Death Note (2006)


Based on the best-selling manga by Tsugumi Ohba and Takeshi Obata, this film opened in Japan to box office success, keeping the top spot at #1 for two weeks. The popular manga also inspired an anime series that's currently still airing in Japan, with its North American debut soon to follow from Viz Video. Directed by Pyrokinesis and Azumi 2 director Shusuke Kaneko, I heard about this film last year, and it sparked my interest, but I eventually forgot about it until it was finally released on DVD earlier this year. I got my hands on the Hong Kong collector's set of the first and second films since the Japanese editions currently don't have any English subtitles. I took my time watching the film, but when I finally sat down and checked it out I was blown away. This is an incredibly original and engrossing film that keeps you glued from the minute it comes on. Starting off with a series of deaths, we follow Light Yagami (played by Battle Royale's Tatsuya Fujiwara) as he is in the possession of a mysterious supernatural notebook that has the power to kill anyone whose name is written inside it.
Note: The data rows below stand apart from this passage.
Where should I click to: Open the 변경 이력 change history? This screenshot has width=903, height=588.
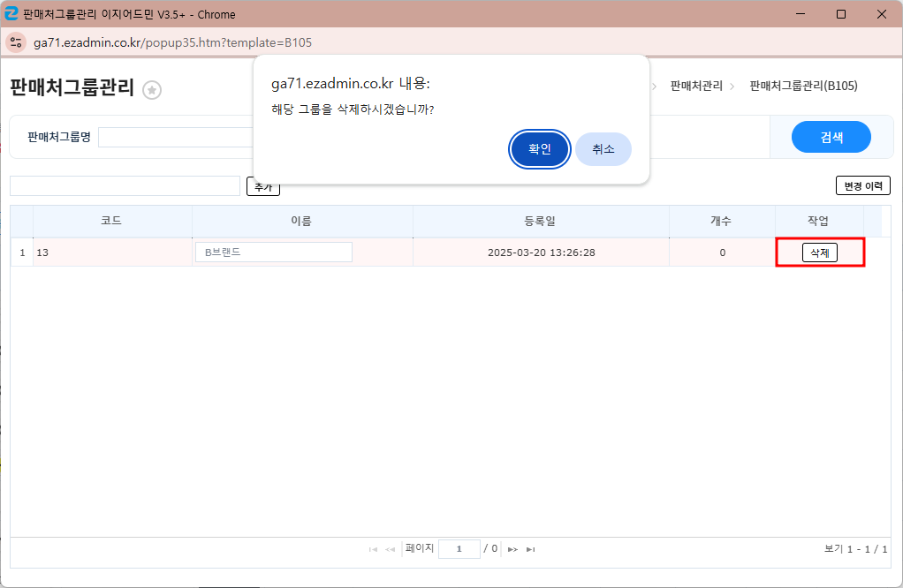tap(862, 185)
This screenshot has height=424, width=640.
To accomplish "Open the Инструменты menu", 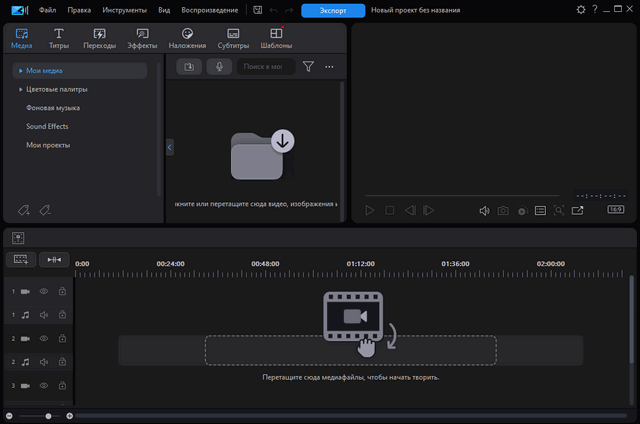I will [x=124, y=10].
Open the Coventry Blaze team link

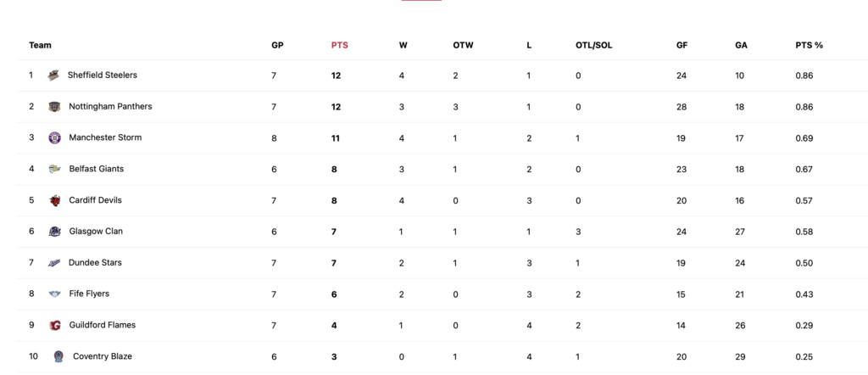(103, 356)
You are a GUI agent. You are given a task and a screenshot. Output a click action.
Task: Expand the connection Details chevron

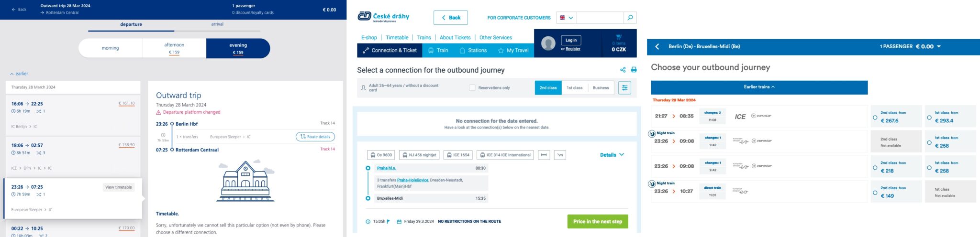click(612, 155)
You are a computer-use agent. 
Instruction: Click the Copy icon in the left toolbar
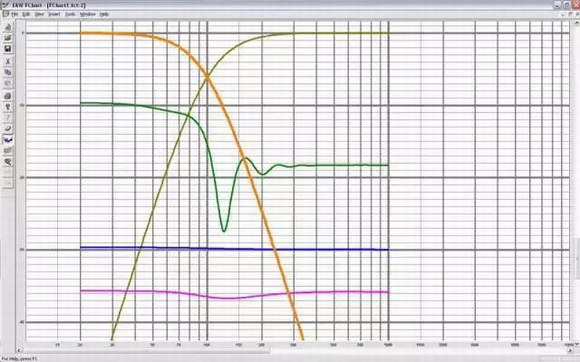(8, 72)
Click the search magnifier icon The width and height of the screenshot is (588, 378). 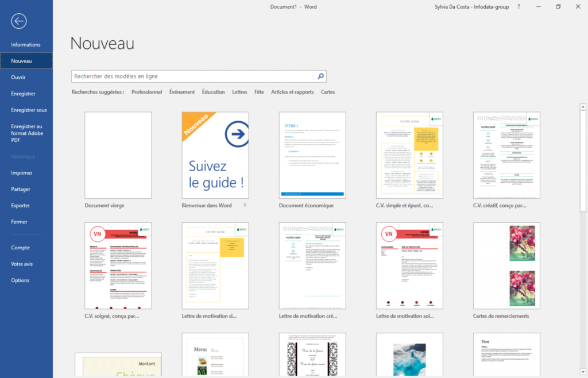[x=321, y=76]
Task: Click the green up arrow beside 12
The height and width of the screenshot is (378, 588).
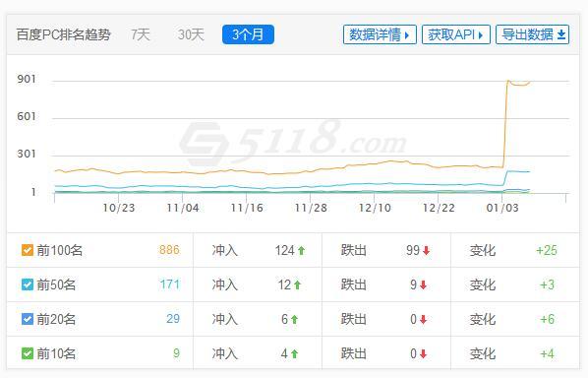Action: 297,284
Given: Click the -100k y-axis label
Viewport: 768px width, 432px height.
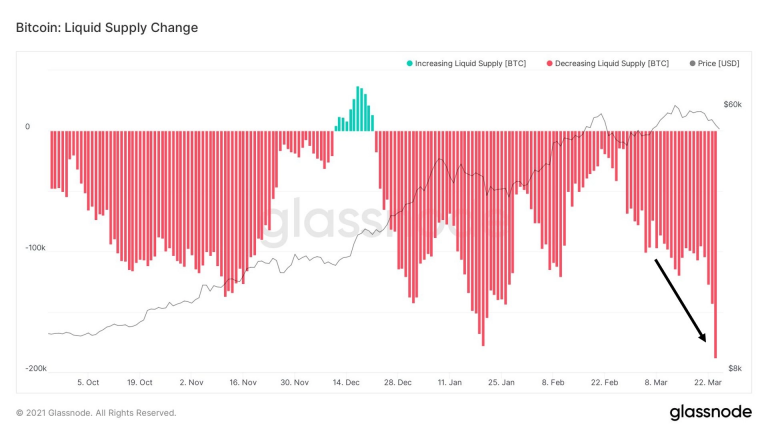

The original owner was apparently a "Shinigami" or Death God (I.E. Grim Reaper) named "Ryuuk", who acts as a neutral spectator as he hovers over the notebook's new owner.

The book also comes with its share of rules and explanations that cover any possible plot-holes the story may have. For instance, you not only have to write the person's name down, but also think of their face at the same time, to ensure that you don't kill another individual that may have the same name. Also, you can specify the time and cause of death, otherwise, the victim will simply die of a heart attack. Obviously these series of deaths cause a stir among the community. Light Yagami is dubbed "Kira" by fans on the internet, which eventually reaches the Japanese police that call upon a mysterious detective simply named "L" who later proves to be a worthy opponent against our lead, as the two play a clever game of wits as the film progresses. Since this "L" character has no real name or has been seen in person (aside from the old man whose purpose is to open and close the laptop that "L" uses to communicate with the police via a camera and microphone), this obviously makes it quite a task for Kira to kill him.

You won't even notice the two-hour running time when you're busy watching the film, and trying to guess what happens next. The ending, however, didn't come as much of a surprise to me, since I predicted it earlier on, but it was still executed to perfection and I have no complaints. The look of the Death God, Ryuuk, isn't exactly great, but you soon learn to forget the video-game CGI of his character and accept the fact that it probably wouldn't have been any better had a live person donned a suit. I'm just starting on the Anime series right now, so I couldn't really say what the differences between the two are, but from what I've heard they are both fairly close, with the exception (of course) to more story. I've never read the manga either, but it seems to be a toss-up between the three medias, which is a rarity. Normally books or comics are better than the films that follow them, but it's a mixed bag with this series, it seems. Either way, I enjoyed the movie and I'm sure I'll enjoy the series as well. Look for the DVD to hit the US later this year.

Interesting and highly entertaining, this film proves that original movies can still be made, but once again leave it to Japan to do it. Highly recommended.
Interesting and highly entertaining, this film proves that original movies can still be made, but once again leave it to Japan to do it. Highly recommended.